5. Não há problema em os aeroportos estarem, na visão de Juca, cheios
de gente humilde (aliás, vivo em aeroportos lotados por outras razões).
Não há problema em as classes mais simples estarem na Universidade
(ainda que a política de quotas parta de um preconceito essencial – sei
disso: sempre estudei em escola pública e todos os meus colegas tinham
capacidade de estudar). Não há problema para a elite branca se menos
pessoas não estão morrendo de fome (palmas para o Bolsa Família, mesmo
não sendo uma invenção petista ou brasileira). Ninguém se compraz com a
miséria alheia. Ninguém aceita a preservação da miséria material (que é a
menos complicada de sanar). Mas as misérias intelectual e ética, que
parecem estar na essência de nossos políticos, revoltam porque não são
fruto do ambiente; são pessoais e opcionais.
6. O PSDB é culpado por existir? Por que a defesa petista se limita a
atacar o PSDB? Eu até levaria a sério, se estivéssemos investigando
objetivamente a corrupção tucana. Mas estamos sendo apresentados a um
colossal esquema de corrupção criado e alimentado (muito bem alimentado)
nas entranhas do governo petista. Se o PT deseja se defender, que fale
de si. Caso contrário, vamos culpar Pedro Álvares Cabral de uma vez e
acabar com o problema (retirar seus despojos de onde estiverem e
enfiá-los no sal seria uma ideia).
7. Não tenho ódio. Tenho medo. Medo de um ex-presidente que, transloucado, diz que fará "o diabo" para manter o PT no poder.

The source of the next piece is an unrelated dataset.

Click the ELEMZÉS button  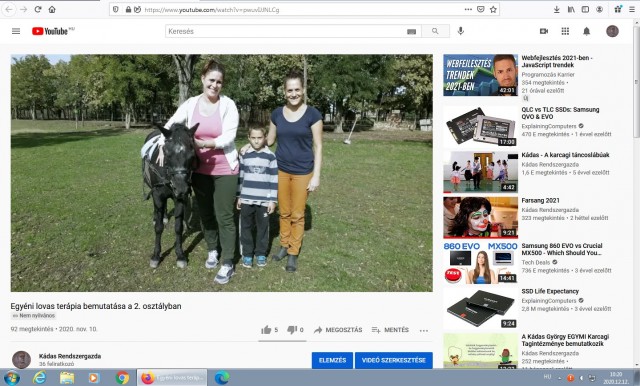(x=332, y=360)
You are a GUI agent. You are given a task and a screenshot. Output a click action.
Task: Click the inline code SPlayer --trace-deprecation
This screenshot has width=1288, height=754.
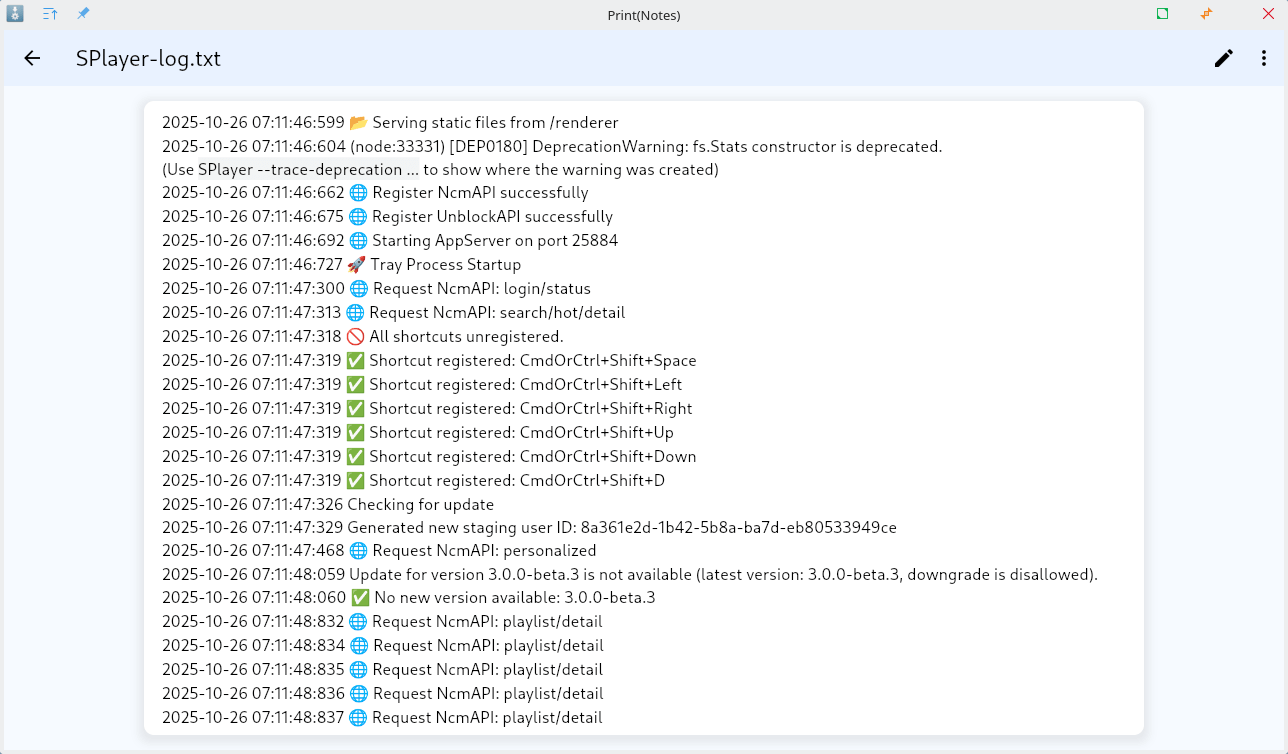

8. O panelaço não é antidemocrático. O Juca que me desculpe, mas
minha agenda está apertada hoje (tenho que trabalhar). Assim, não vai
dar pra citar um monte de gente. Mas tem um que é fácil por estar na
memória: Friedrich Muller. Ele deixou claro que a democracia, quando vai
além da legitimação artificial do poder pelo voto, é algo que não se
encontra nas eleições, mas nos períodos que as separam. A eleição é
menos exercício de poder do que renúncia (nunca vi grande vantagem em
escolher qual dos inaptos vai me governar). A verdadeira democracia
existe quando a população manifesta sua opinião de forma legítima,
exatamente como está ocorrendo agora. A verdadeira democracia existe
quando a população acredita em sua capacidade de construir a própria
história. E a verdadeira democracia se consolida historicamente quando
somos capazes de abandonar nossa zona de conforto para lutar por aquilo
que é correto.
Enfim, estarei na rua no domingo. E não vou defender nenhum privilégio. Vou defender um país mais decente.